請求項2記載の本発明は、請求項1に記載の園芸用トンネル3の換気部材10において、前記主フレーム材11として、第1主フレーム材11Xと第2主フレーム材11Yとを有し、前記第1主フレーム材11Xと前記第2主フレーム材11Yとの間に被覆材12を設けたことを特徴とする。
請求項3記載の本発明は、請求項1に記載の園芸用トンネル3の換気部材10において、副フレーム材15を有し、前記副フレーム材15は、前記園芸用トンネル3に配置される状態では円弧形状を維持し、前記主フレーム材11と前記副フレーム材15との間に被覆材12を設けたことを特徴とする。
請求項4記載の本発明は、請求項1から請求項3のいずれか1項に記載の園芸用トンネル3の換気部材10において、前記主フレーム材11に、前記付勢力を加える付勢部材17を設けたことを特徴とする。
請求項5記載の本発明は、請求項1から請求項4のいずれか1項に記載の園芸用トンネル3の換気部材10において、前記換気状態における前記主フレーム材11を、前記園芸用トンネル3に保持するストッパー21、22を有することを特徴とする。

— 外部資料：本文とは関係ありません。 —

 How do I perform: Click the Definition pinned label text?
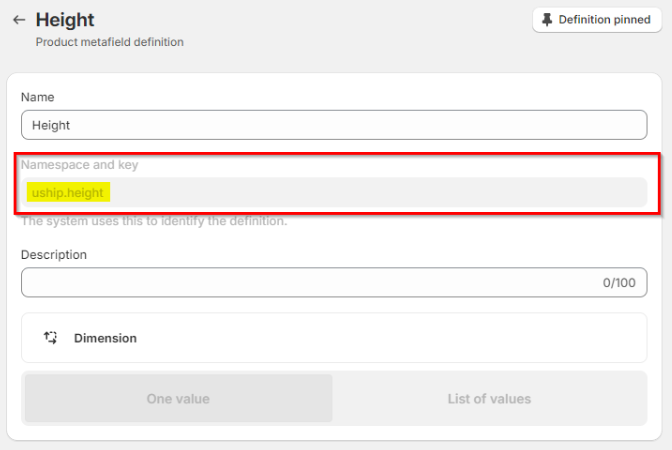point(604,20)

請求項6記載の本発明は、請求項5に記載の園芸用トンネル3の換気部材10において、前記ストッパー21を、前記支柱1間を連結する一対の連結材21としたことを特徴とする。
請求項7記載の本発明は、請求項5に記載の園芸用トンネル3の換気部材10において、前記ストッパー22を、前記主フレーム材11と前記支柱1とを接続する接続材22としたことを特徴とする。
請求項8記載の本発明は、請求項1から請求項7のいずれか1項に記載の園芸用トンネル3の換気部材10において、前記園芸用トンネル3に対する前記主フレーム材11の上方への移動を規制する上方規制部31を備えた換気部材用支柱30を有することを特徴とする。

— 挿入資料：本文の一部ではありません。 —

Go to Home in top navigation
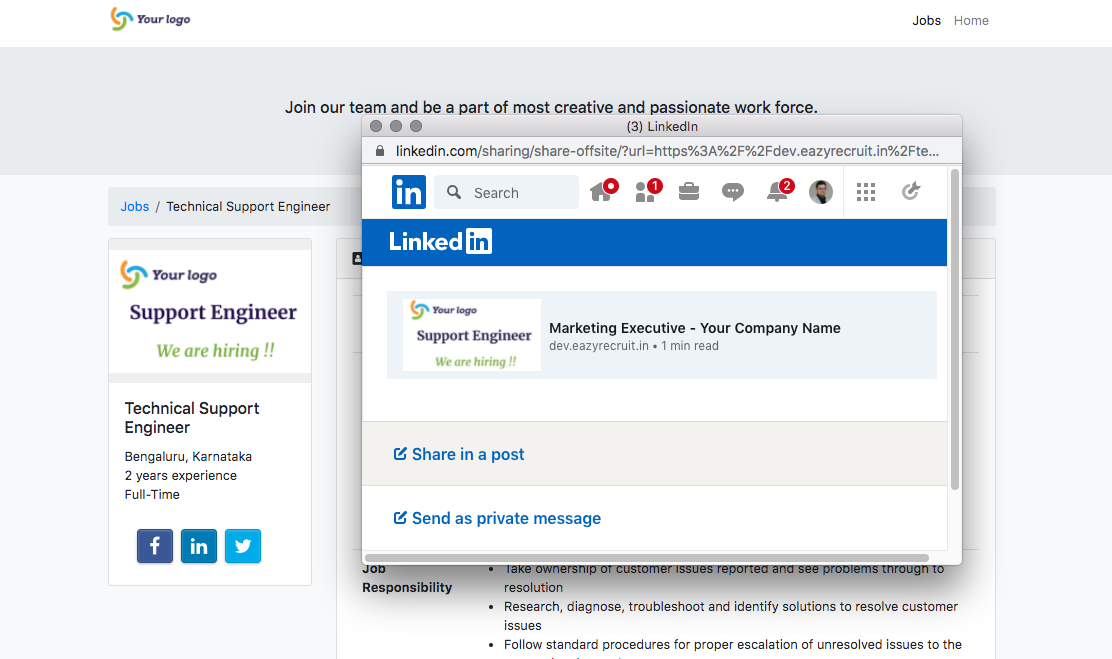 pyautogui.click(x=971, y=21)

請求項9記載の本発明は、請求項1に記載の園芸用トンネル3の換気部材10において、前記主フレーム材11として、第1主フレーム材11Xと第2主フレーム材11Yとを有し、前記第1主フレーム材11Xと前記第2主フレーム材11Yとには係止部11eを備え、前記主フレーム材11の前記一端11aと前記他端11bとを、前記被覆シート2の前記裾に取り付け、前記主フレーム材11を、前記被覆シート2に対して上方に移動させることで前記裾を地面から離間させ、前記主フレーム材11を前記被覆シート2に対して上方に移動させた状態で、前記係止部11eによって前記第1主フレーム材11Xと前記第2主フレーム材11Yとを係止することで、前記換気状態とすることを特徴とする。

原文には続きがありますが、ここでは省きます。